Alexa Will Start Feeding You Answers from Real People

By: Nick Gambino

If you didn’t trust Alexa before, wait until you start receiving answers on your Echo from some random person on the internet who might actually know less than you. Amazon just announced that they’re opening up Alexa Answers to just about anyone after being in an invite-only beta since December.

Alexa, despite her over-confident manner and all-around snobbery, does not know everything. There are times when she’s helpful and coughs up info I honestly need, but then there are times when I can’t get her to answer a seemingly simple question that I know there’s an answer to. This is why Amazon has chosen to allow Alexa to retrieve answers from humans, you know, people who can actually think.

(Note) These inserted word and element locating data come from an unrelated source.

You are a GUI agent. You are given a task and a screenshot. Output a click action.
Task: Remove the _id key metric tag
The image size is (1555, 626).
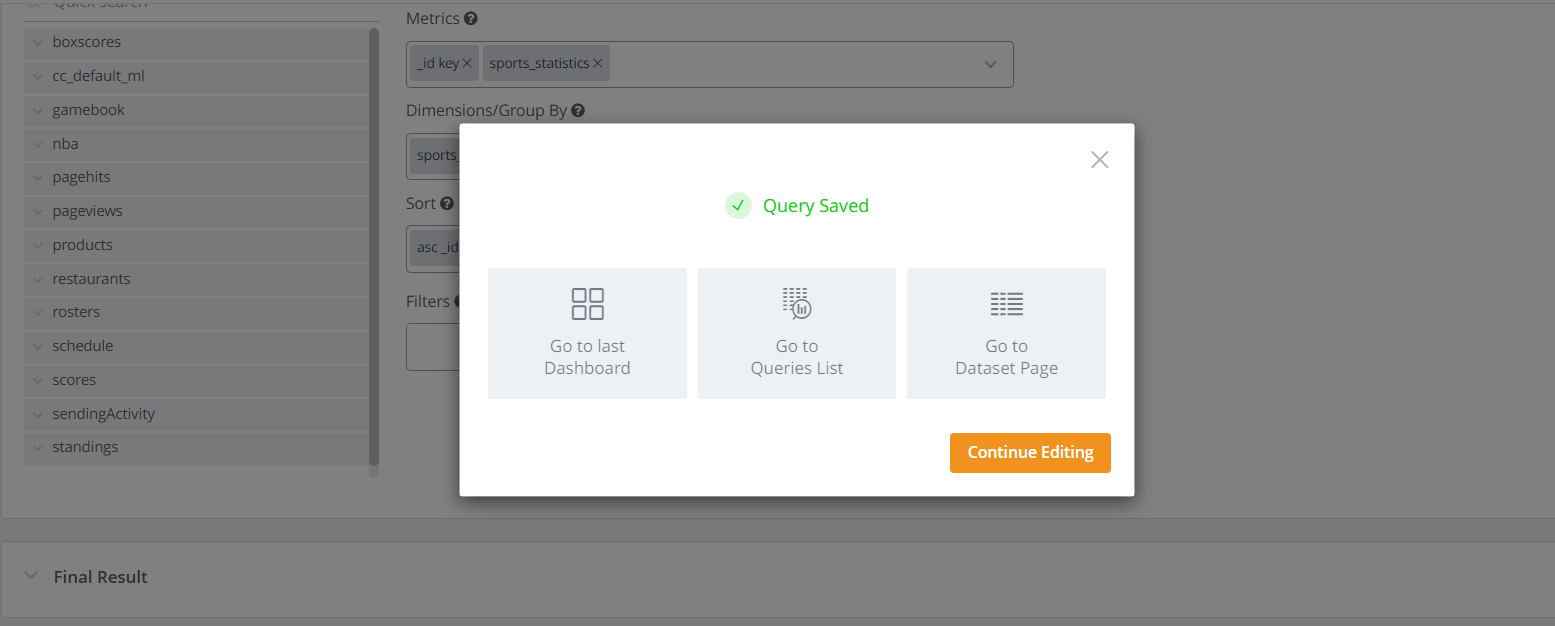pyautogui.click(x=467, y=63)
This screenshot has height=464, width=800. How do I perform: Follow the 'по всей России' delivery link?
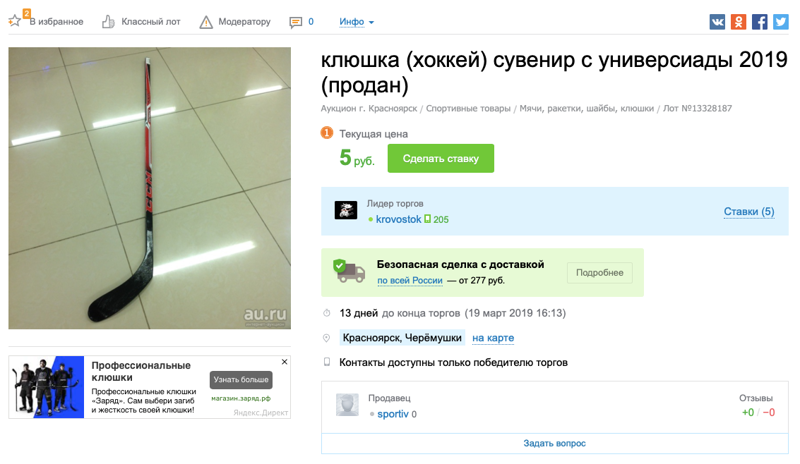click(409, 281)
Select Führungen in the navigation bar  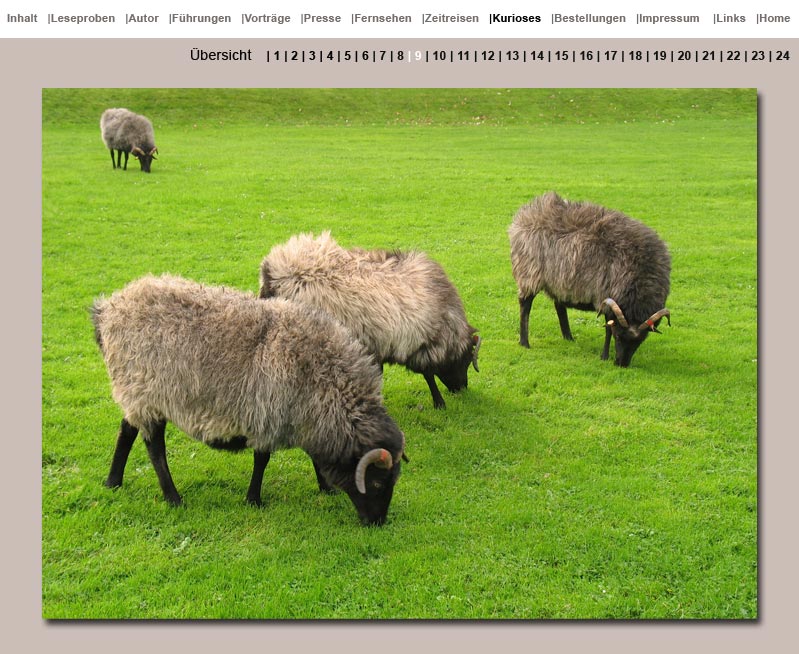[201, 18]
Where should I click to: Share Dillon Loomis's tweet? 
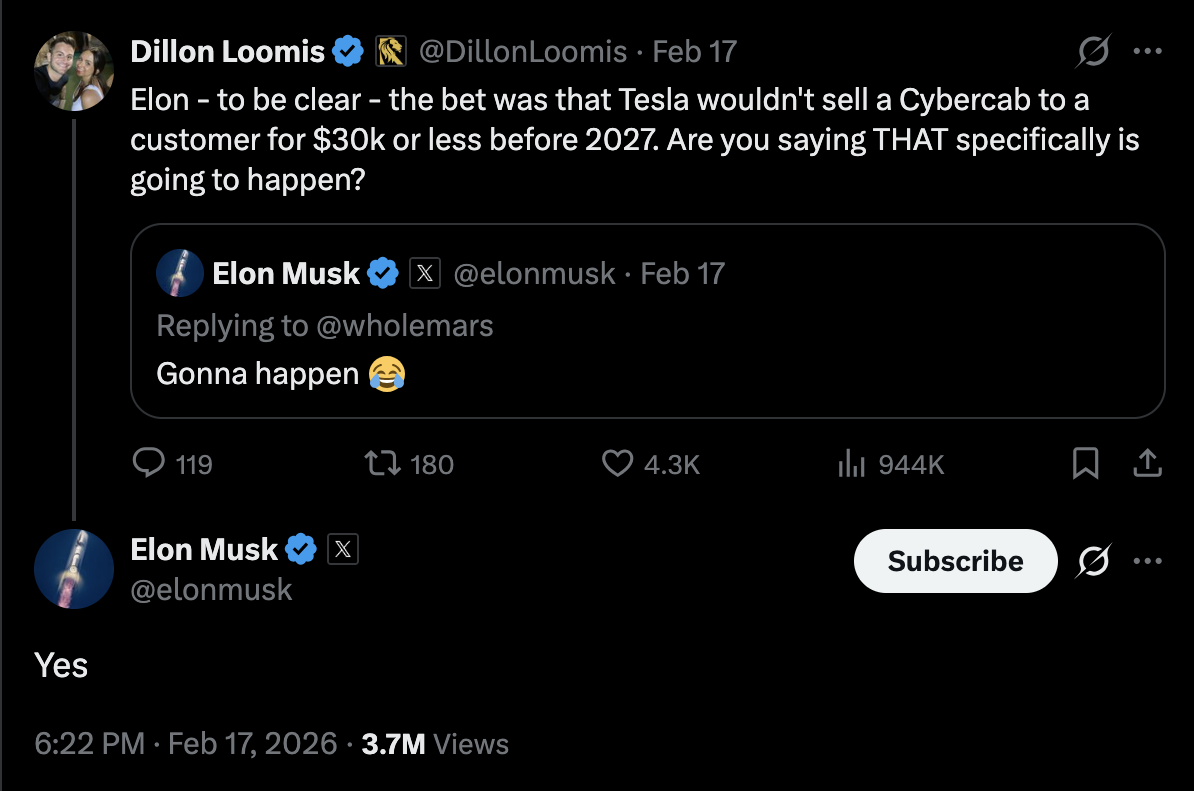click(x=1147, y=463)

By crowd-sourcing answers, the online retail giant hopes to fill the gap left by an unthinking digital assistant. The only flaw in the new system is that people are stupid. I mean, not all people, but if social media and the internet has taught us anything it’s that a lot of people are having trouble connecting the dots upstairs.

It doesn’t seem like there’s much of a vetting process. Any person, and I mean literally any person, can upload their answers in areas that they’re interested in or hopefully have some expertise. Alexa will accept and then feed these answers to anyone who asks a question that relates. She tags the answer with “according to an Amazon customer” so you can decide whether you want to believe it or do some further research.

Those that share answers and information will receive their own dashboard complete with stats and ratings. When Alexa uses their answers, the person earns points. The system is very similar to Quora or other forums, only with the use of a voice-activated assistant.

While it doesn’t seem like there’s any human curation system in place to weed out troll answers, people can give these responses a thumbs up or thumbs down and a star rating, letting Alexa know whether it was useful or not. They can also flag answers deemed vulgar or incorrect.

“If more than one response to the same question is provided on Alexa Answers, Alexa will rotate between each of the answers until she has enough information to know which answer is the most useful,” the Alexa Answers FAQs states. “Answers with the most positive feedback will be used more frequently.”

I hope this system as it stands is enough to keep Alexa from being overrun by trolls. Bringing in a human element to her answers is a great idea, I’m just hoping the intelligent cream rises to the top.